Copy out every item below word for word, leaving out the pictures.

# EXERCISE DATA

-=-=-

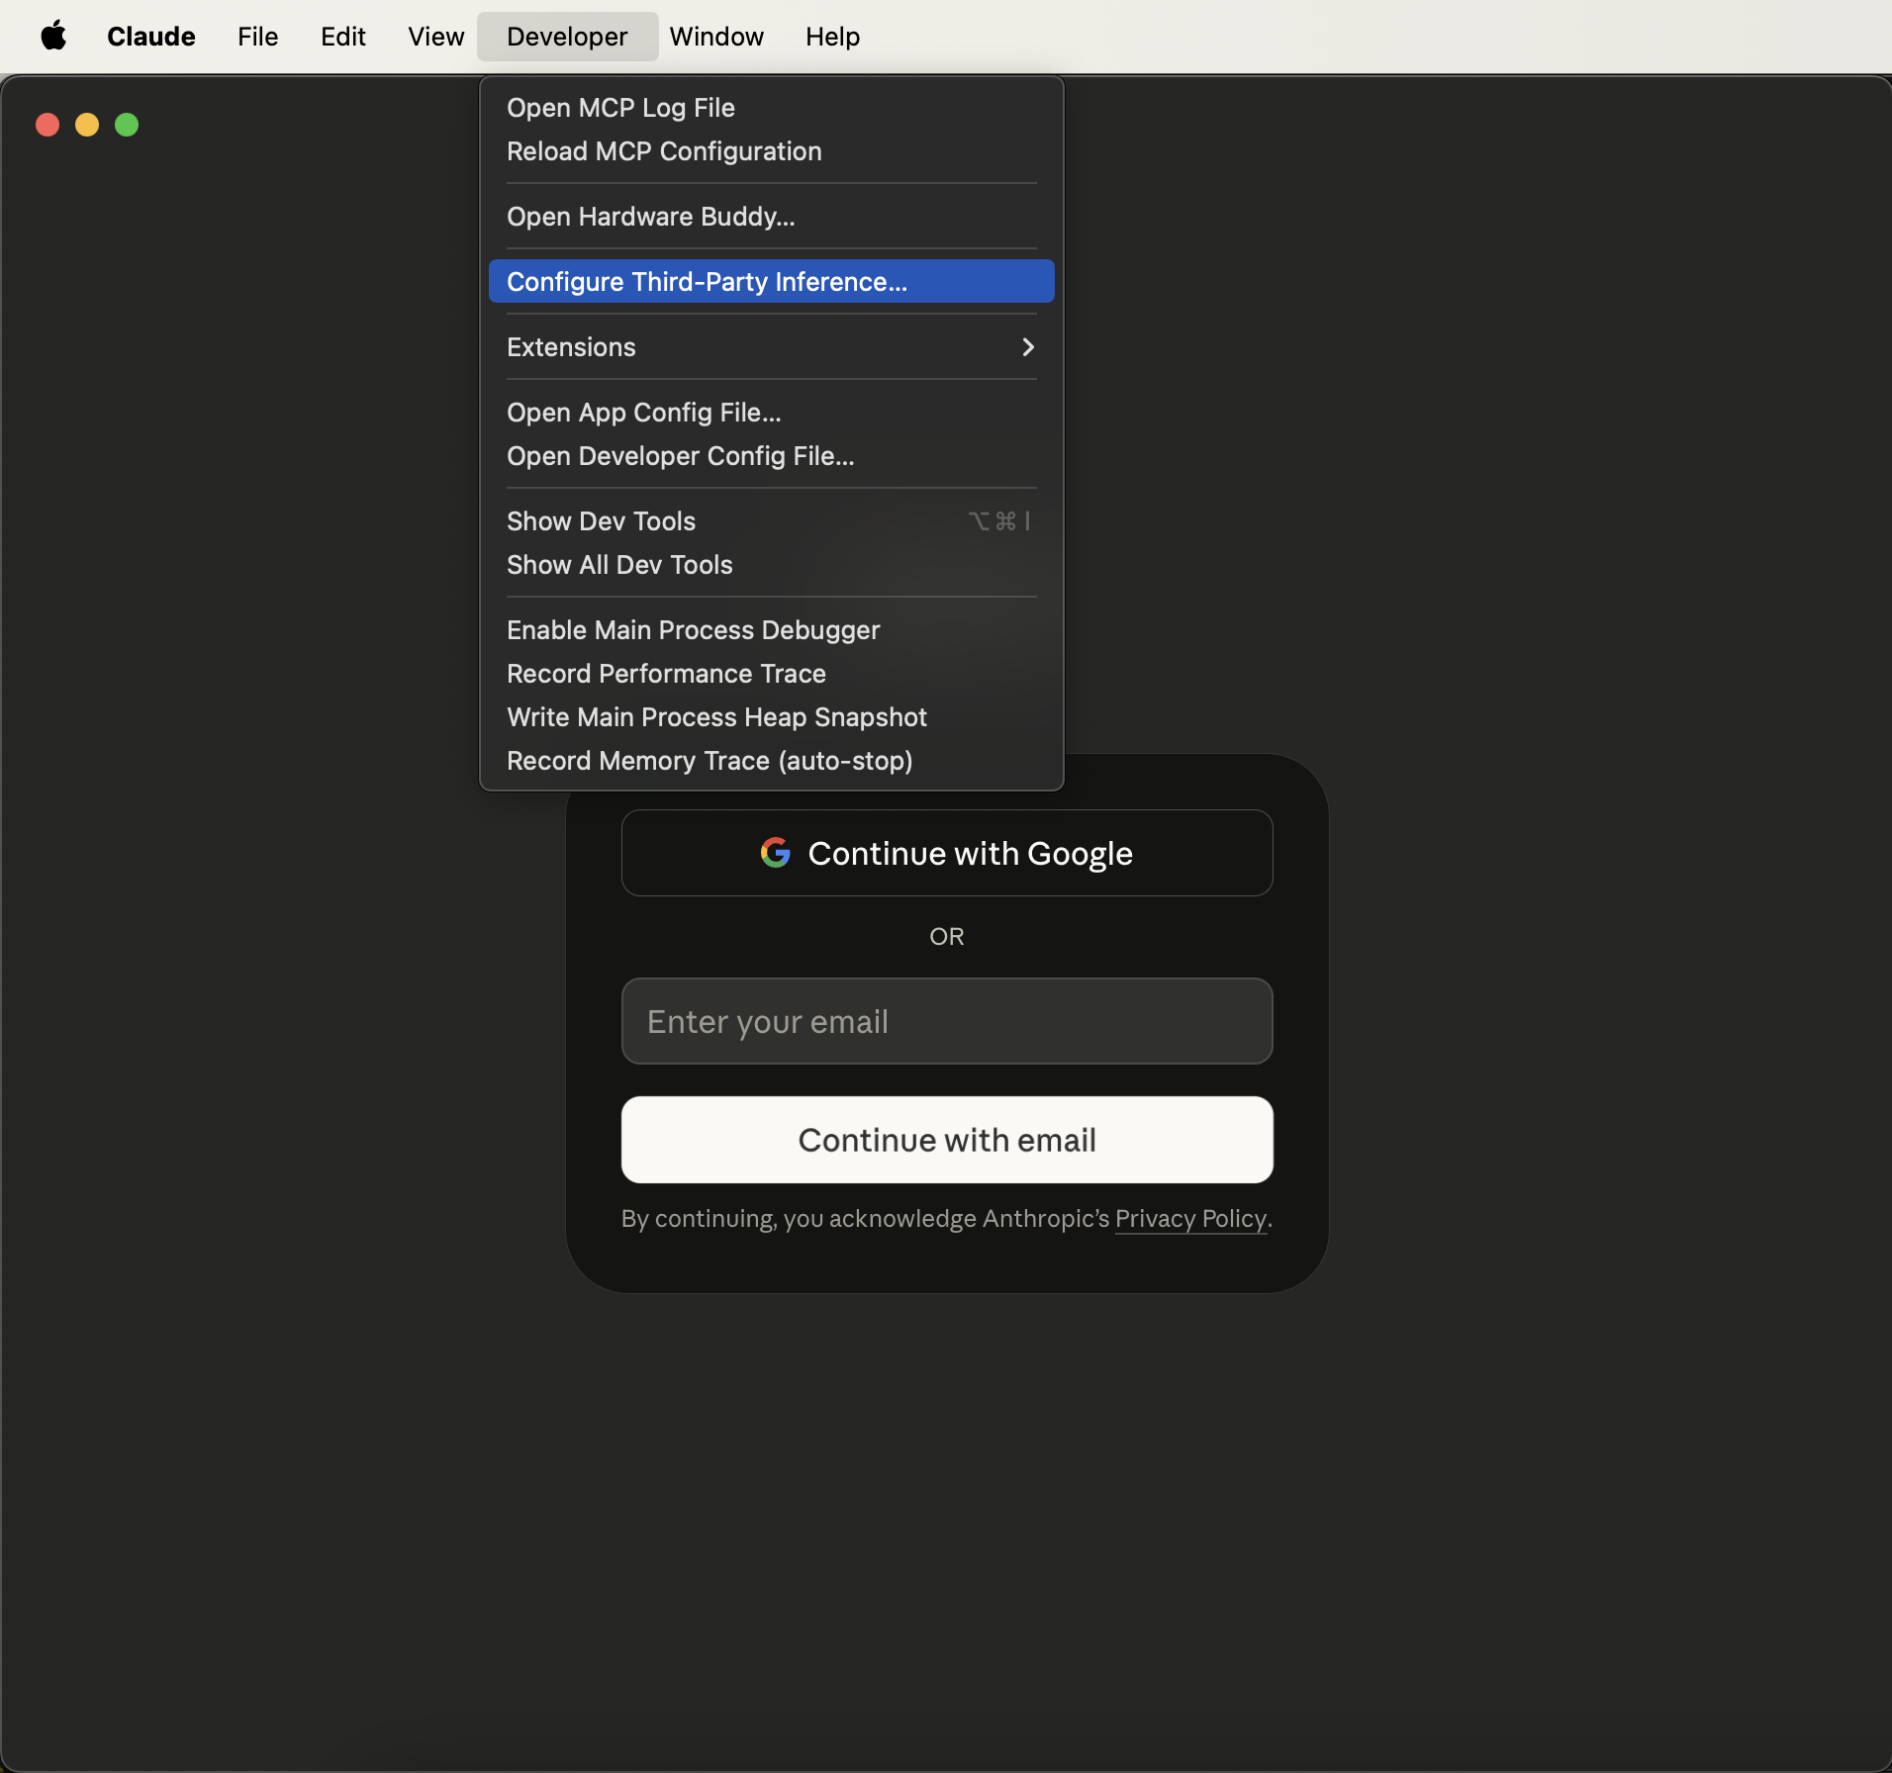Open the Claude application menu
Viewport: 1892px width, 1773px height.
[x=150, y=36]
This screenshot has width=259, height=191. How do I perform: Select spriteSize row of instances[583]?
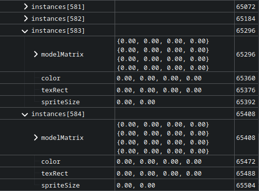(129, 102)
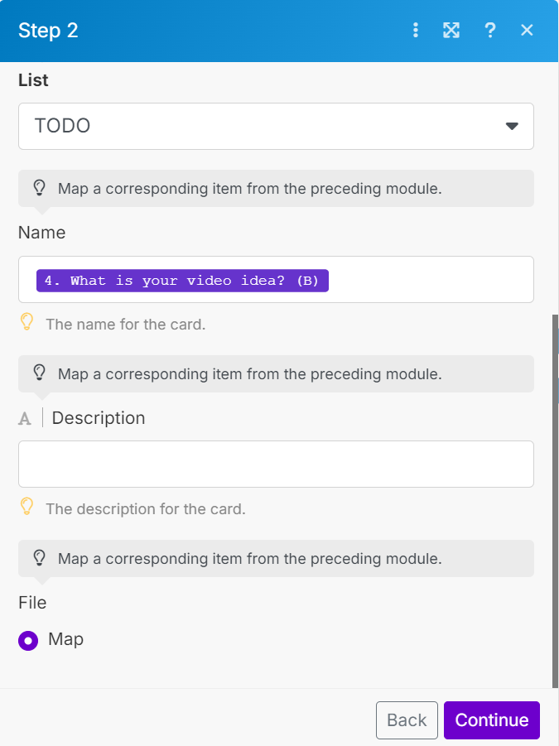Open the help question mark icon

coord(490,31)
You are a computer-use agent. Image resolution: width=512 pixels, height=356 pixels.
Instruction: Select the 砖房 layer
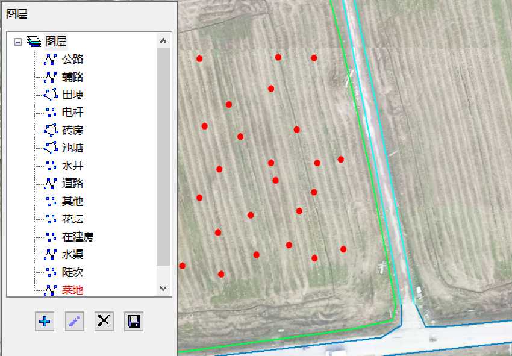pyautogui.click(x=72, y=130)
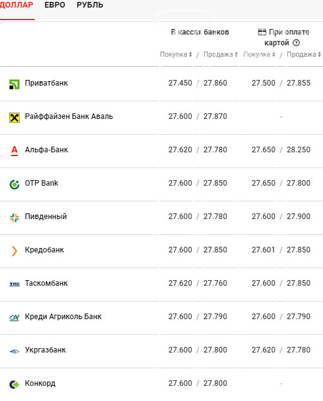Viewport: 323px width, 401px height.
Task: Switch to the ЕВРО tab
Action: 55,5
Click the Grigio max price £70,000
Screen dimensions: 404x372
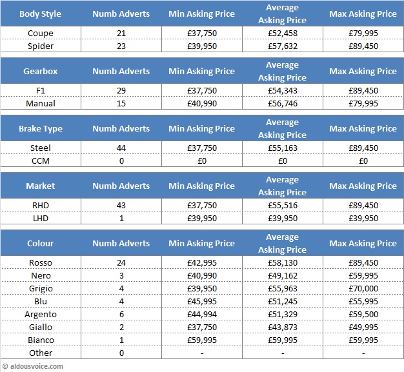point(363,288)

-=-=-

# EXPECTED ANSWER
Open the Claude application menu
Viewport: 1892px width, 1773px height.
[x=150, y=36]
This screenshot has width=259, height=191. How do I perform: Select spriteSize row of instances[583]?
(129, 102)
Open the help question mark icon

coord(490,31)
You are a computer-use agent. Image resolution: width=512 pixels, height=356 pixels.
Instruction: Select the 砖房 layer
pyautogui.click(x=72, y=130)
Viewport: 323px width, 401px height.
Task: Switch to the ЕВРО tab
Action: 55,5
Click the Grigio max price £70,000
Screen dimensions: 404x372
point(363,288)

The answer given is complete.